Конечно, было бы прямолинейно видеть в философии трагедии апологию жестокости. Идею жестокости скорее можно отнести к издержкам шестовской одержимости в борьбе с идеализмом и позитивизмом. Тем не менее с этой идеей нельзя не считаться. Правда, Шестов сам ослабляет ее силу, приподнимая философию трагедии над действительностью, превращая ее в предмет «ночных» размышлений.
Шестовская мысль существует одновременно на двух уровнях: обыденности и трагедии. Это особенно ощущается в его статье «Пророческий дар», посвященной 25-летию со дня смерти Достоевского и написанной по горячим следам революции 1905 года. Странность этой юбилейной статьи состоит в том, что ее содержание составляет резкая критика политического утопизма Достоевского, но речь пойдет не об этом. В статье дан краткий анализ отношения Толстого к революции, который, по мнению Шестова, поставил себя над схваткой, «несомненно просмотрел Москву (то есть Московское вооруженное восстание. — В.Е.) и все, что было до Москвы» (5, 81).
Эта позиция Толстого возбуждает в Шестове «негодование и раздражение».
«…Разве не обидно, разве не возмутительно, — восклицает он, — что в великом столкновении враждующих меж собой в России сил он не умеет отличить правой от неправой и всех борющихся клеймит общим именем безбожников!» (5, 80–81).
Шестову хотелось бы, чтобы Толстой «был с нами и за нас» (5, 81). Но это — «днем», когда он рассуждает с позиции гуманности, что для него равносильно позиции обыденности. А «ночью» его посещают другие мысли, и он стремится по-иному вникнуть в толстовское «равнодушие».
«Что, если, спрашиваешь себя, — рассуждает «ночной» Шестов, — Толстой и Гете оттого не видели революции и не болели ее муками, что они видели нечто иное, может быть, более нужное и важное? Ведь это — люди величайшего духа! Может быть, и в самом деле на небе и земле есть вещи, которые не снились нашей учености?» (5, 82).
Шестов не уточняет, что это за вещи, и нам остается догадываться, что они принадлежат философии трагедии, но ему ясно одно:
«Ночь имеет свои права, а день — свои» (5, 82)
Такая двойственность шестовского взгляда на мир разделялась в то время Н.Бердяевым, который в статье «Трагедия и обыденность» (1905), посвященной творчеству Шестова, стремился объяснить как свою собственную, так и шестовскую позицию:
«Мы можем усомниться и в добре, и в прогрессе, и в науке, и в Боге, и во всем возвышенном и ценном, можем усомниться в существовании своем и других людей, но для нас остается несомненною гнусность предательства… мы по-прежнему ненавидим полицейское насилие и наша жажда свободы остается неутолимой».[94]

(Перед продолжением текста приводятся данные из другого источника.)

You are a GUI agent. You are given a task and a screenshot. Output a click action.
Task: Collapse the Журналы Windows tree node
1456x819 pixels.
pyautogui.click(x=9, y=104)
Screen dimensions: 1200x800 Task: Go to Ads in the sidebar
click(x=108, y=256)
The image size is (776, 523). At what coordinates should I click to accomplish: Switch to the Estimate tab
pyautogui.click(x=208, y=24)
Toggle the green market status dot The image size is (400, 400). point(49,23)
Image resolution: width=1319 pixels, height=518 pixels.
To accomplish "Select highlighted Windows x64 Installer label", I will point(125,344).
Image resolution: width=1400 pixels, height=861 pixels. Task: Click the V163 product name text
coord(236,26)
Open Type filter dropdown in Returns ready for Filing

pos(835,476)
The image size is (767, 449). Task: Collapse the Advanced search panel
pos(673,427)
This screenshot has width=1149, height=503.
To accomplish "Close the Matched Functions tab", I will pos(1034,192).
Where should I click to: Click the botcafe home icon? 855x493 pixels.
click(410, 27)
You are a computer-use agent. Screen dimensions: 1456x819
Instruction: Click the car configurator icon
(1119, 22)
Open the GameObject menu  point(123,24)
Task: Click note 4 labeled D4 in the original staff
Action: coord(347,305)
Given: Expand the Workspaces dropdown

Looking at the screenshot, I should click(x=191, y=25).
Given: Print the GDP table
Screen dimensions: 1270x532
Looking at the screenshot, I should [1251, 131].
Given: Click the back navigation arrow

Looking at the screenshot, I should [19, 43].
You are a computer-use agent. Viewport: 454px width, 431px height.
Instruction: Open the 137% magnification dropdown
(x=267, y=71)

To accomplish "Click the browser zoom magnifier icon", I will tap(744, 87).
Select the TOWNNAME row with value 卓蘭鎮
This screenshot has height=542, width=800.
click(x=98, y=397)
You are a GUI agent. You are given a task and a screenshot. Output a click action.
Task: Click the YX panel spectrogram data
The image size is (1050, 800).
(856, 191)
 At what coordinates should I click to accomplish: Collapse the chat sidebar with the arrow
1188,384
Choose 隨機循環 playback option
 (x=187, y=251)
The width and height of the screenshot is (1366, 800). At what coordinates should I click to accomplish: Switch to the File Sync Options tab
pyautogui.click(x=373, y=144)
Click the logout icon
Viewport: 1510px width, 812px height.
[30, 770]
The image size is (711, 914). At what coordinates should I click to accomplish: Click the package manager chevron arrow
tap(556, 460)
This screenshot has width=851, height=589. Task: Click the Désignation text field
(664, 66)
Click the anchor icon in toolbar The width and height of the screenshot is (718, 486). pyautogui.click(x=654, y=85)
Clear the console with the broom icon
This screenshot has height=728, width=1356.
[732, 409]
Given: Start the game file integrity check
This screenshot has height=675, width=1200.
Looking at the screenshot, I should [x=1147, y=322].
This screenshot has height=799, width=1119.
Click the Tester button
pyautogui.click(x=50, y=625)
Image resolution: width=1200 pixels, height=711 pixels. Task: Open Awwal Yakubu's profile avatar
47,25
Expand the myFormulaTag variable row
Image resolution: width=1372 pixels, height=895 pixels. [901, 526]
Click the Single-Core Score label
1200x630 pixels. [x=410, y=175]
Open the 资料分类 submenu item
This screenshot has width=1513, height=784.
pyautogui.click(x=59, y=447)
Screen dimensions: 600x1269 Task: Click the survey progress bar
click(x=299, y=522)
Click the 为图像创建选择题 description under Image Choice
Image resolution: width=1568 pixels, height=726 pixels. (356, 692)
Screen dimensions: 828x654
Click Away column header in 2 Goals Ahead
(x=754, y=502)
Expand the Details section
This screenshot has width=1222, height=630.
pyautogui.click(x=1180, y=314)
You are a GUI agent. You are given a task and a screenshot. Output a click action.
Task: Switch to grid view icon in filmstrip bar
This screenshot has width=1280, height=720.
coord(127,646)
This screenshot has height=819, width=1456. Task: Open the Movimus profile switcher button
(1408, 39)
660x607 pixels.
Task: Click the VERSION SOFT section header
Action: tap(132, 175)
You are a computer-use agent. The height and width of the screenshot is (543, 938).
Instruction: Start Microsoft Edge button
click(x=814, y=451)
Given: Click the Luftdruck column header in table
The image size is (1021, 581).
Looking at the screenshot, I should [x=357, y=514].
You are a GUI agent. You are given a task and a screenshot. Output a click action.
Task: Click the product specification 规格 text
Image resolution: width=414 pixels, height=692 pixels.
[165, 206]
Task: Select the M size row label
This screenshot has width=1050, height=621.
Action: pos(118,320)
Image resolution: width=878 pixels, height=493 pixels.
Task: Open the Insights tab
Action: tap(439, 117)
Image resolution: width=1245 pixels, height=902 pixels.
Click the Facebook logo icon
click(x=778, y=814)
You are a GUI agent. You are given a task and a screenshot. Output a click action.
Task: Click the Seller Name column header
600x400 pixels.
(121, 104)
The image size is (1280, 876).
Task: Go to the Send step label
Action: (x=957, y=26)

Однако Н.Бердяев не отметил при этом, что «ночные» сомнения ослабляют действенность «дневного» негодования, а, в свою очередь, «дневная» мысль подрывает доверие к истинности «ночных» откровений. Как бы Шестов ни разграничивал ярусы своей мысли, как бы ни изолировал один от другого, между ними возникает невольное взаимодействие. Не случайно основой постижения Достоевским тайн трагедии становится у Шестова его соприкосновение с обыденными, отнюдь не метафизическими преступниками, чьему «нравственному величию» он будто бы завидовал и стремился подражать. Существует также обратная связь, влияние «ночного» уровня на «дневной», влияние, которое при условии моральной уязвимости «ночных» мыслей и «благоприятной» обстановки может привести к несчастным последствиям, что в наиболее радикальном виде гениально показал Достоевский на примере перехода метафизического раскрепощения Ивана в реальное, «дневное» преступление Смердякова. Шестов ощущал эту опасность и сочувственно повторял слова Ницше:
«Мне нужно обвести оградой свои слова и свое учение, чтобы в них не ворвались свиньи».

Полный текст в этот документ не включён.